Pointing data for screenshots:
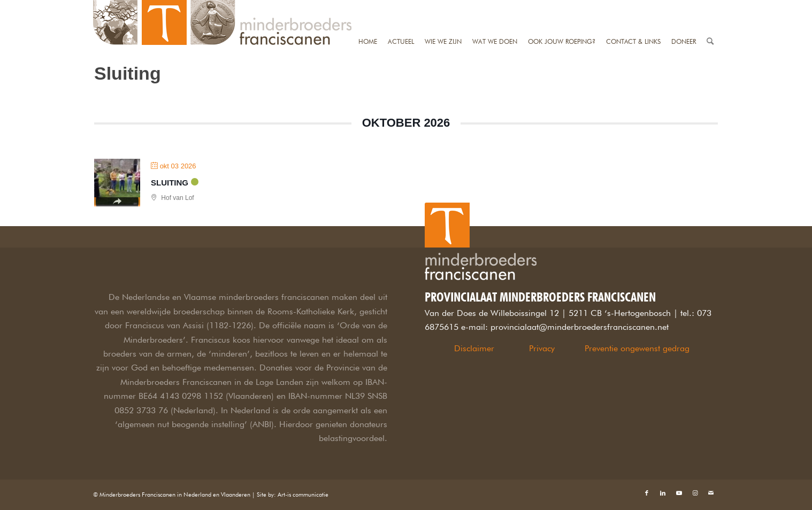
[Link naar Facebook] (647, 493)
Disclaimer (474, 348)
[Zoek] (710, 6)
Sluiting (170, 182)
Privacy (542, 348)
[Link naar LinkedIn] (663, 493)
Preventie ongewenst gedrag (637, 348)
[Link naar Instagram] (695, 493)
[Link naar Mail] (711, 493)
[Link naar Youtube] (679, 493)
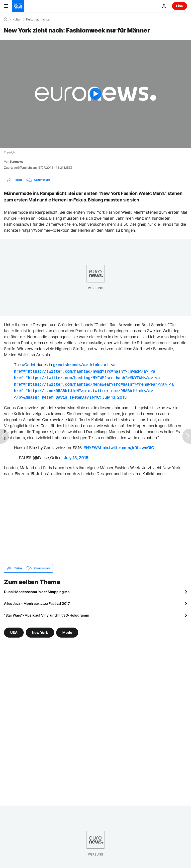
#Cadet (29, 365)
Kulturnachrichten (39, 19)
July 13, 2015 (114, 395)
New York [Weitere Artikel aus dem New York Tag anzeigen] (40, 629)
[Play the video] (96, 94)
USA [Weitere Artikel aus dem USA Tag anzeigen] (14, 629)
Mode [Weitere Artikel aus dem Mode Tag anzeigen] (67, 629)
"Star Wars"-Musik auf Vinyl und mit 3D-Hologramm (46, 612)
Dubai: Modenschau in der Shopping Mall (38, 589)
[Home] (5, 19)
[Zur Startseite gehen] (18, 6)
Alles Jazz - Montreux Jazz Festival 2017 (37, 600)
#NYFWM (92, 444)
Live (180, 6)
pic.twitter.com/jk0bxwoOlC (128, 444)
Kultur (16, 19)
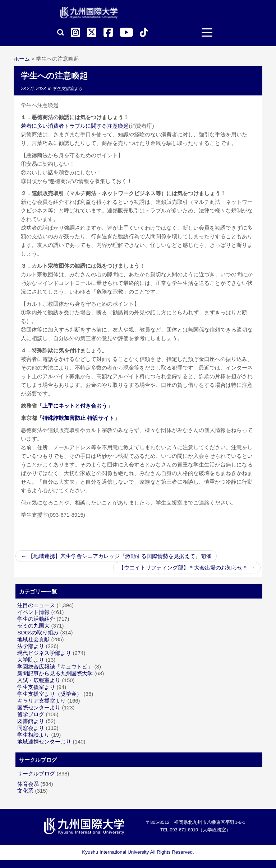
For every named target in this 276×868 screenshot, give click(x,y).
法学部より (31, 646)
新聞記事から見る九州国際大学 (55, 673)
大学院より (31, 660)
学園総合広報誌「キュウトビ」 (55, 666)
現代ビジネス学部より (44, 653)
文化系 (25, 790)
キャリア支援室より (41, 700)
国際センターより (39, 707)
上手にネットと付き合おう (75, 405)
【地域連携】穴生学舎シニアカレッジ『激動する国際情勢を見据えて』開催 (116, 556)
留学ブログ (31, 714)
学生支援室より (68, 89)
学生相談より (33, 735)
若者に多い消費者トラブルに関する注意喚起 (75, 126)
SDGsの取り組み (38, 632)
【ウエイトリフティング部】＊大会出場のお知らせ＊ (187, 567)
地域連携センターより (44, 741)
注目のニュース (36, 605)
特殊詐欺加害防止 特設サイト (78, 418)
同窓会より (31, 728)
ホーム (22, 58)
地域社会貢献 (33, 639)
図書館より (31, 721)
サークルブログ (36, 773)
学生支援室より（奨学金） (50, 694)
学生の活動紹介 (36, 619)
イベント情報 (33, 612)
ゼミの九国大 (33, 625)
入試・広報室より (39, 680)
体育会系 (28, 784)
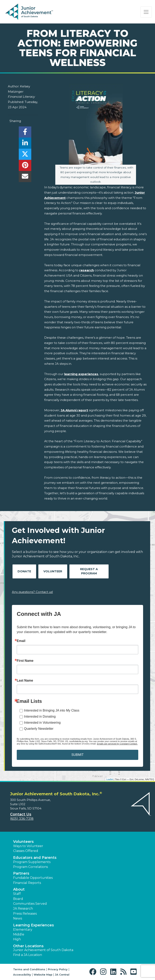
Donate (24, 571)
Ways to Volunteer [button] (28, 846)
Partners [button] (21, 873)
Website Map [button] (43, 974)
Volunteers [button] (24, 842)
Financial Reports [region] (27, 883)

• _TASK_
Rewrite everything in the listing from the line containing "注目のニュース (36, 605)" down to the end, substituting "Site Map" for "Website Map" and keeping all else unchanged. Leave the pictures out of your answer.

• _EXERCISE ANSWER_
注目のニュース (36, 605)
特殊詐欺加害防止 特設サイト (78, 418)
同窓会より (31, 728)
ホーム (22, 58)
地域社会貢献 (33, 639)
図書館より (31, 721)
サークルブログ (36, 773)
学生支援室より（奨学金） (50, 694)
学生の活動紹介 (36, 619)
イベント情報 (33, 612)
ゼミの九国大 (33, 625)
入試・広報室より (39, 680)
体育会系 (28, 784)
Donate (24, 571)
Ways to Volunteer [button] (28, 846)
Partners [button] (21, 873)
Site Map [button] (43, 974)
Volunteers [button] (24, 842)
Financial Reports [region] (27, 883)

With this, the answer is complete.